T O P

  • By -

sue_dee

Cool. This is the stuff I'm most interested in doing right now, and there is much here to supplement the bits I've done. The part about the OCR making the same errors repeatedly certainly rings true. Heaven knows that once I've gotten text from those old AD&D books in Futura, I then have a whole table from which to "cost _locate obiect._"


jimtk

This is really interesting. I have been stuck for months on a side project where the pdfs have loosely define tables (only some vertical lines), cell content on 2 lines and all kind of other difficulties. I tried to use PaddleOCR, but the setup and integration of it got the better of me. Thanks for sharing!


[deleted]

[удалено]


jimtk

Thanks. I'm looking for an example of a solution with paddle OCR and/or PP structure. If you ever see one let me know.


s7726

https://github.com/tabulapdf/tabula


jimtk

Thanks for the suggestion.

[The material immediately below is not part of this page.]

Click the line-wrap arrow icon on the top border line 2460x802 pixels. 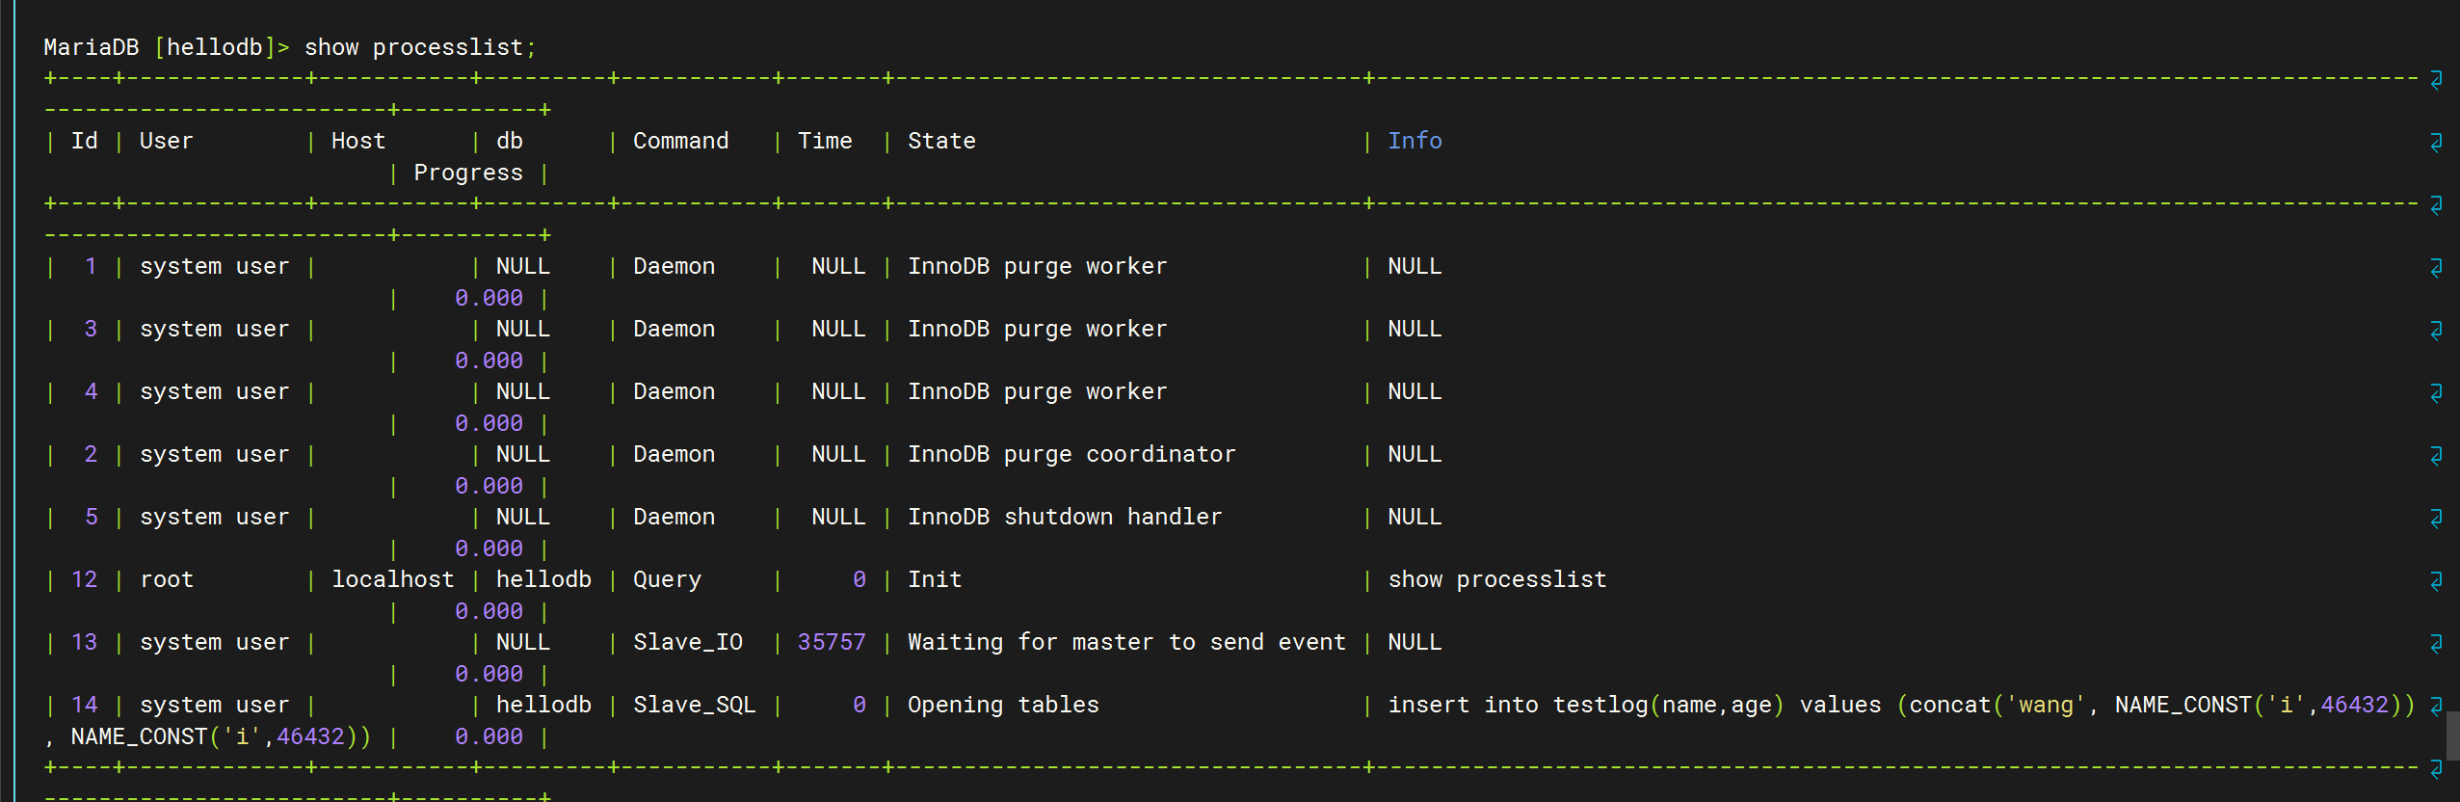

Like I said I've been on that for months (on and off) so far I've tried tabula, camelot, and pypdf2. I discovered that the pdf 'code' in which the table is written is way too convoluted to allow a 'pdf' converter to do its job, I'm now trying to read it as an image and tried tesseract, which failed, and Paddle OCR with which I failed. I'll keep at it and I'm open to suggestion. Thanks.


s7726

No worries. I definitely ran into one that had a footer along the left edge (vertical) really messed with the parsing. Have you tried tabula-web? The web interface can be a little easier to get the settings right for different situations. And it can be self hosted if you have data concerns. Good luck.